Purdue was a few plays away from being one of the surprise teams in college football last season.
The Boilermakers lost five straight games by a combined 33 points early in the season, including a two-point loss at Oregon and a three-point loss at home against Notre Dame on a last-minute touchdown.
Purdue (5-7, 4-4 Big Ten) rallied to win four of its final six games, falling a victory short of bowl eligibility. Now, the Boilermakers hope to take the next step — becoming a team that avoids mistakes and makes those precious few plays that turn a losing season into an extended season.
Enter Robert Marve.
While Joey Elliott stepped in admirably as a senior quarterback last year, Marve's long-awaited takeover is in full effect at Purdue.
Marve transferred to Purdue from Miami in May 2009, then sat out last season because of transfer rules. While waiting, he had to recover from an ACL injury. He finally was ready for spring practice, and he passed for 160 yards in the spring game. He did enough to earn the Newcomer Award, given to the player who makes the most progress in his first spring practice.

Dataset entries
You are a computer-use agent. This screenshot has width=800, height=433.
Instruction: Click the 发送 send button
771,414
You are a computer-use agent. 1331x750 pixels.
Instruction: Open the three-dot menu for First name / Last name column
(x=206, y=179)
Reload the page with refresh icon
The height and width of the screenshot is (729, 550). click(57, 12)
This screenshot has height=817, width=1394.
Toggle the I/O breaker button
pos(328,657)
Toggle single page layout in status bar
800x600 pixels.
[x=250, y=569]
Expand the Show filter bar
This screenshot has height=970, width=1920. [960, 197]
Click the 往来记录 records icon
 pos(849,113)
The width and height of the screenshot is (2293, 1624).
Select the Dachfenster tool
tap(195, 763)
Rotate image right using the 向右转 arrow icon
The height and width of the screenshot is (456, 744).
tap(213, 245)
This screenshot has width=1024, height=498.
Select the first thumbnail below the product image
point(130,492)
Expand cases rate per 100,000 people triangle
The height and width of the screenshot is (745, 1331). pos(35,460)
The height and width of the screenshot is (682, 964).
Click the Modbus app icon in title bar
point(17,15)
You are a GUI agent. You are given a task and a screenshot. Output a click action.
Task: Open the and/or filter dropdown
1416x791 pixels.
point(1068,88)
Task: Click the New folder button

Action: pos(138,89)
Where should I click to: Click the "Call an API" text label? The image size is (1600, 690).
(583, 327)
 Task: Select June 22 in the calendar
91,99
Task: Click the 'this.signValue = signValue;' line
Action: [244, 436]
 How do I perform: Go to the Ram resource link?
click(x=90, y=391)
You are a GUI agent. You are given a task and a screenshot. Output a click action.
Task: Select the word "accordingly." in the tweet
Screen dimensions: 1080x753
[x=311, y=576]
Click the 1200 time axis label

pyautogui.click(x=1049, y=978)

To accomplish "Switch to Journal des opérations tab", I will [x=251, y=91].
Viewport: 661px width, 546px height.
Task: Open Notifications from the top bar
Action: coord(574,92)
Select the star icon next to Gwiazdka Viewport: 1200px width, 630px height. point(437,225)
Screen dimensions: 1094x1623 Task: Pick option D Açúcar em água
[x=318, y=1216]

## TASKS TO CARRY OUT
1. Answer these questions about the Purdue football passage:
(a) By how many combined points did Purdue lose its five straight games early in the season?
(b) What was Purdue's overall record last season?
(c) How many passing yards did Marve have in the spring game?
2. Please extend the Purdue football passage, picking up right after its last sentence.
The rows have no connection to the Purdue football passage.

## RESPONSES IN ORDER
1.
(a) 33 points
(b) 5-7
(c) 160 yards

2.
Coach Danny Hope says his star quarterback is ready.
"Everything about Robert Marve excites me," Hope said. "He's, I think, the most talented quarterback I've been around from a total package. He's got outstanding arm strength. Very accurate. Has a lot of velocity on the ball."
Marve's mobility also separates him from many of Purdue's past quarterbacks.
"He runs very fast, runs between a 4.5 and 4.6. He has the ability to beat you with his arm or beat you with his legs," Hope said. "If things break down around him, he can take off, get outside the pocket and make a big play."
While 2009 was littered with close losses, the Boilermakers posted several big wins in the second half of the season. Purdue beat Ohio State 26-18 when the Buckeyes were ranked No. 7, derailing the Buckeyes' national title hopes. The Boilermakers also won at Michigan for the first time since 1966 and closed the season with a 38-21 victory at Indiana.
Hope heads into his second season as head coach expecting the momentum to grow. Purdue opens the season Sept. 4 at Notre Dame, and Hope said it helped his team to know it would start against a traditional power.
"It created a great sense of urgency for our football team's preparation throughout the course of the summer," Hope said. "I think it's really expedited or advanced our development as a football team."
Marve will be throwing to Keith Smith, who caught 91 passes for 1,100 yards last season. Kyle Adams returns at tight end after catching 29 passes last season.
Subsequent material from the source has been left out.